======== EXCERPTED TEXT ========
HL Deb 11 July 2003 vol 651 cc604-5

12.52 p.m.

Lord Williams of Mostyn rose to move, That the draft regulations laid before the House on 13th June be approved [23rd Report from the Joint committee].

The noble and learned Lord said: My Lords, every year an annual canvass is conducted to ascertain those entitled to vote in Northern Ireland. These regulations, if your Lordships agree, will prescribe a new form of words to the annual canvass form which allows for the addition of prospective electors as a result of the Treaty of Athens introducing the 10 new states into the EU which comes into force on 1st May 2004. That means that citizens of those states who are resident and qualified to vote in Northern Ireland may be registered as voters in local government elections.

The regulations introduce a new form of words relating to the two forms of register—the full and the edited—including the possibility of applying to be excluded from the edited register. The opportunity has been taken to improve the layout of the canvass form: we hope to make it clearer and easier to understand. There had been some criticism of the previous layout. Your Lordships will have seen that, later in today's proceedings, separate regulations are being introduced for England and Wales and Scotland. Also being introduced separately, as a UK-wide measure, are franchise regulations which allow citizens of acceding states to register prior to 1st May when those states, as I said, formally join the EU. They will then be on the register and able to vote in the European elections in 2004. I beg to move.

Moved, That the draft regulations laid before the House on 13th June be approved [23rd Report from the Joint Committed].—(Lord Williams of Mostyn.)

Lord Glentoran

My Lords, I thank the noble and learned Lord the Lord President for bringing this order forward. I took a moment or two to read some of the Hansard reports of the consideration of the draft regulations in another place, in the Eighth Standing Committee on Delegated Legislation. I am going to be a little naughty, my Lords. I picked up in the report that Lady Hermon, in col. 005, was taking quite a lot of kudos for another place for having improved the legislation as regards electoral fraud. I feel that the noble and learned Lord the Minister and Leader of this House, along with your Lordships, played an equally if not greater part in improving that legislation. I am not very often competitive with another place, but I feel on this occasion that it is perhaps worth while putting a marker down. I hope that your Lordships will agree.
======== EXCERPTED RECORDS ========
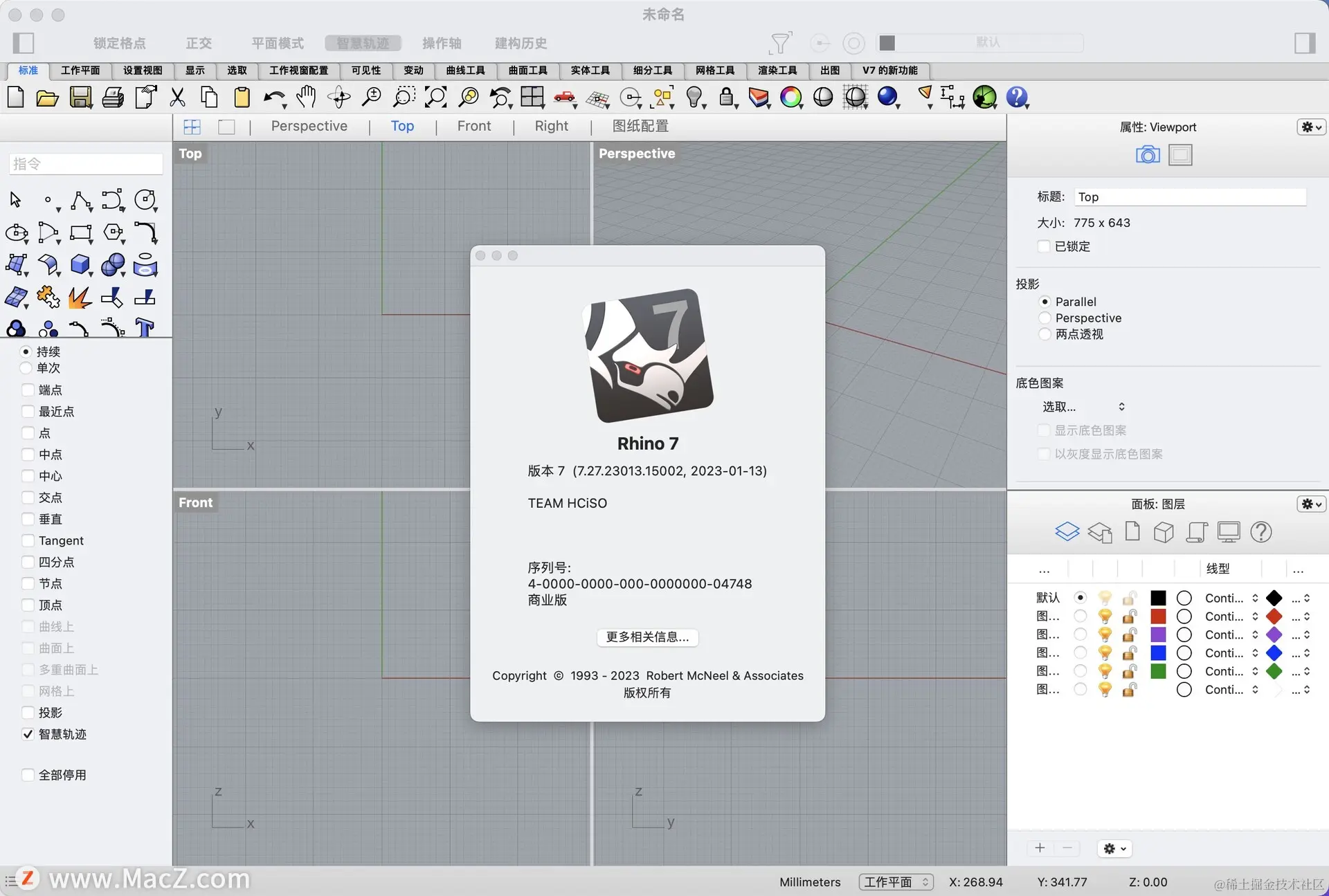
Task: Click the 更多相关信息... button
Action: click(647, 637)
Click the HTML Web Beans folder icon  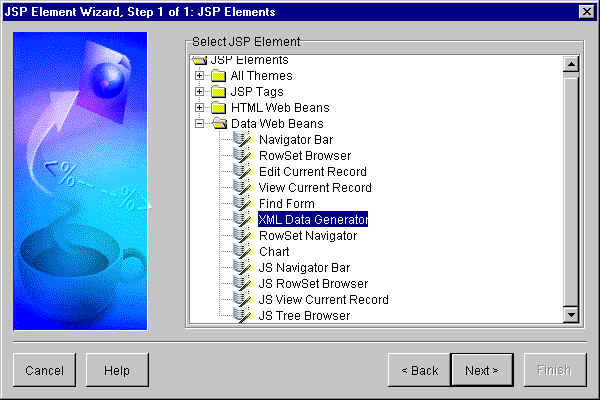click(217, 108)
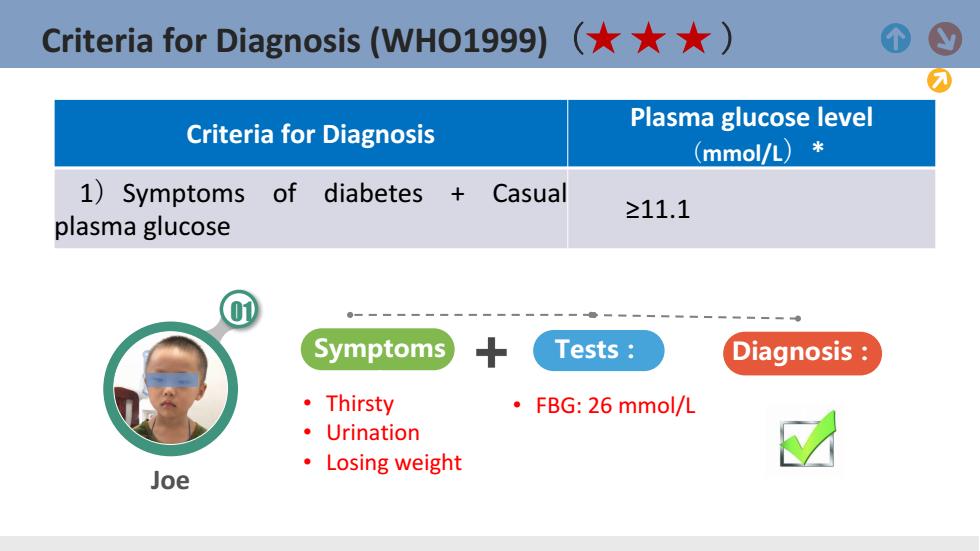The width and height of the screenshot is (980, 551).
Task: Click the red Diagnosis pill button
Action: pyautogui.click(x=802, y=353)
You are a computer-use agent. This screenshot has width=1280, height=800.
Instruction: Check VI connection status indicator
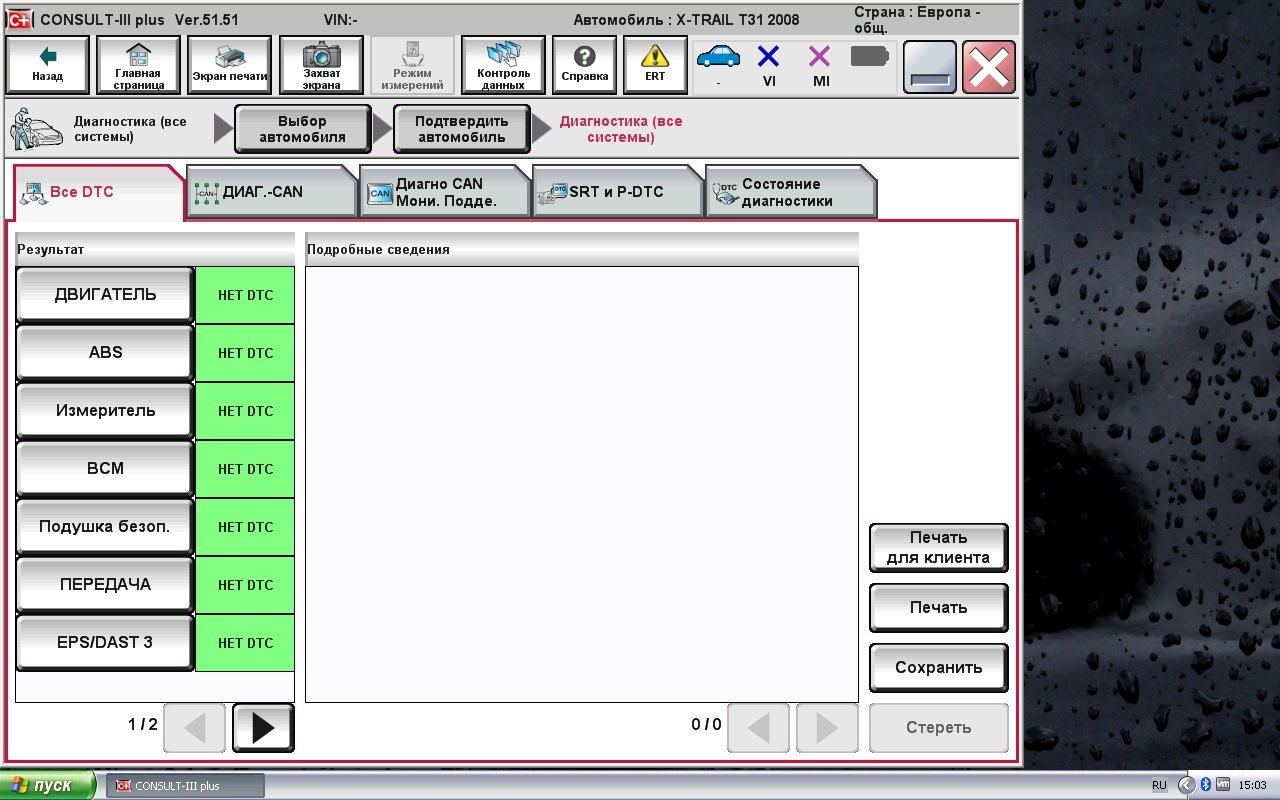click(x=768, y=66)

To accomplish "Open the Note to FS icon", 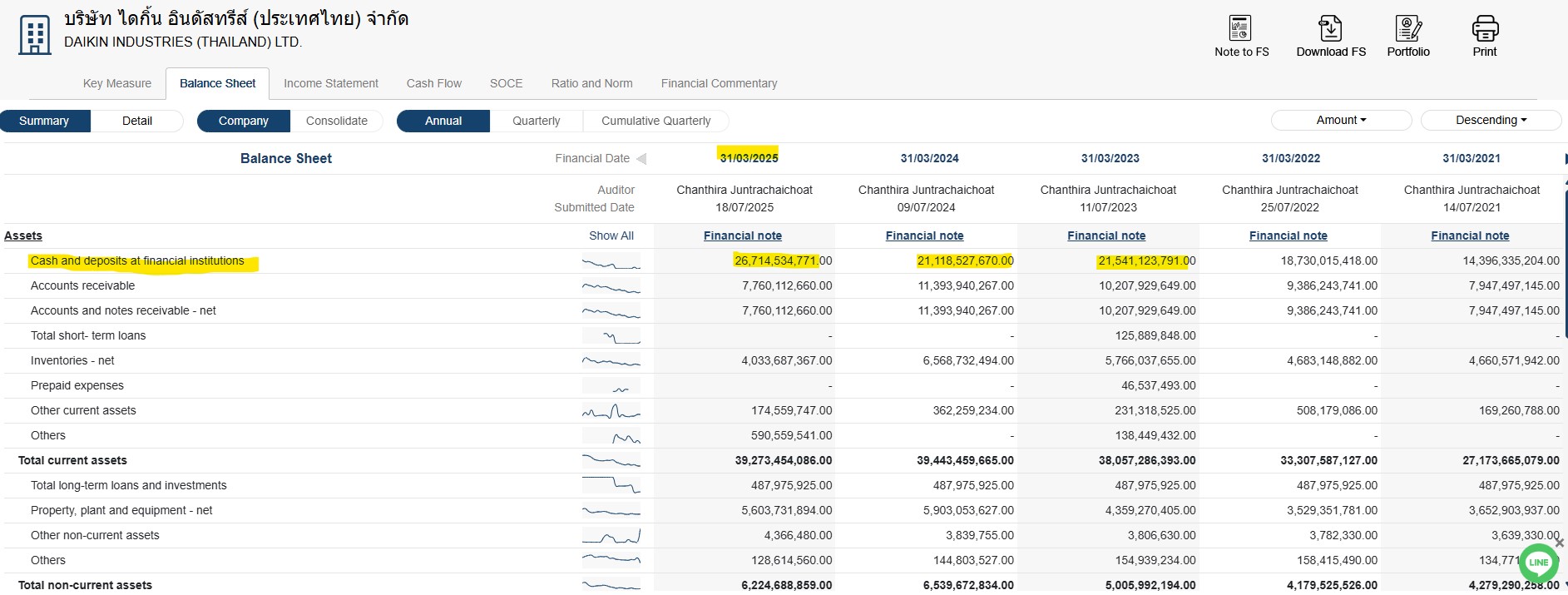I will 1240,29.
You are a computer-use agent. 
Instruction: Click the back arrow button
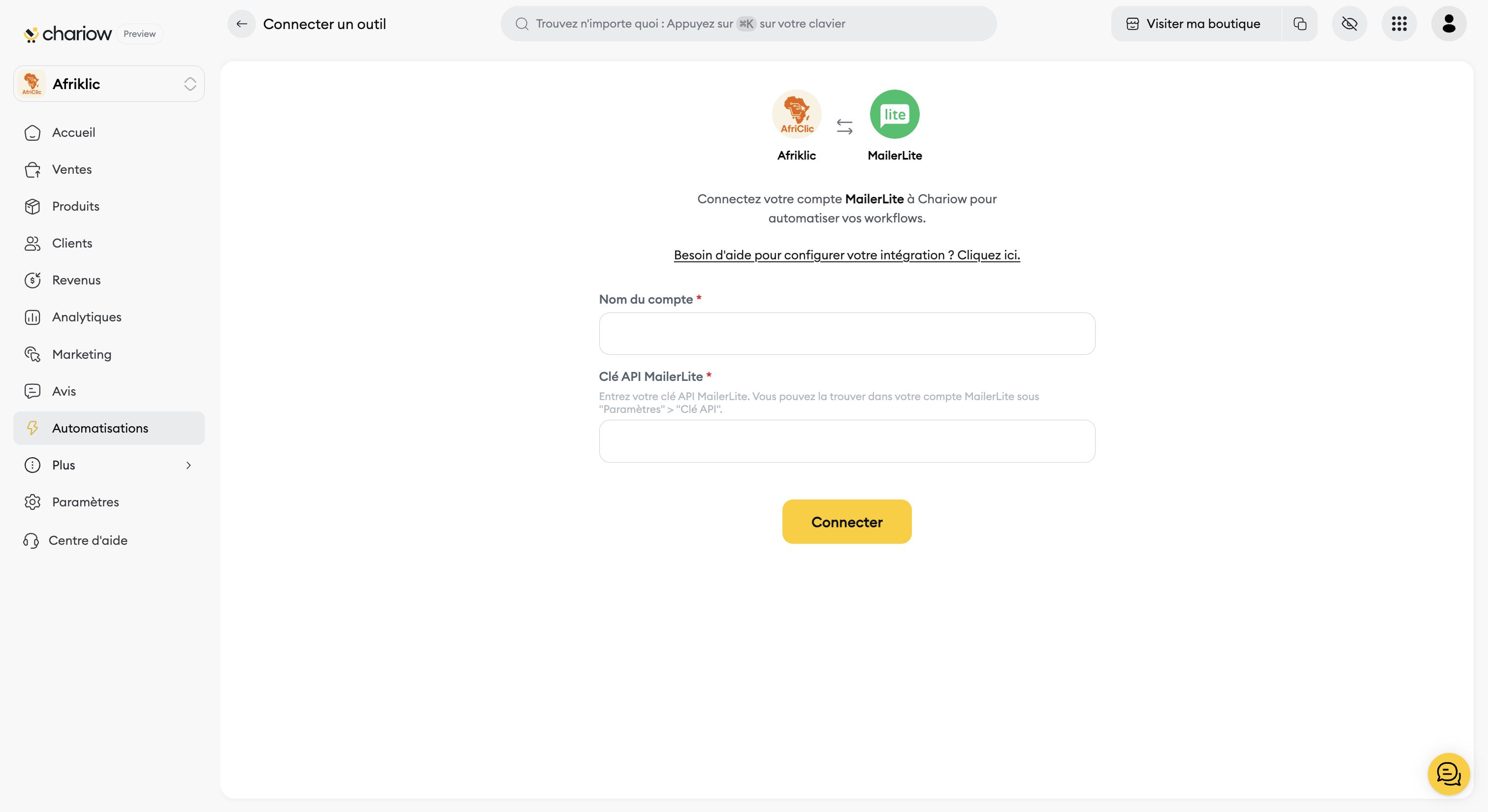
========
● EXERCISES
1) Answer these about the Lords debate:
(a) On what date does the Treaty of Athens come into force?
(b) What are the two forms of register?
(c) In which committee does Lord Glentoran say the draft regulations were considered in another place?
2) Return the part of the Lords debate from "Lord Williams of Mostyn rose" down to "local government elections.", word for word.
The rows aren't needed for anything here.

● RESPONSES BY TASK
1)
(a) 1st May 2004
(b) The full and the edited
(c) The Eighth Standing Committee on Delegated Legislation

2)
Lord Williams of Mostyn rose to move, That the draft regulations laid before the House on 13th June be approved [23rd Report from the Joint committee].

The noble and learned Lord said: My Lords, every year an annual canvass is conducted to ascertain those entitled to vote in Northern Ireland. These regulations, if your Lordships agree, will prescribe a new form of words to the annual canvass form which allows for the addition of prospective electors as a result of the Treaty of Athens introducing the 10 new states into the EU which comes into force on 1st May 2004. That means that citizens of those states who are resident and qualified to vote in Northern Ireland may be registered as voters in local government elections.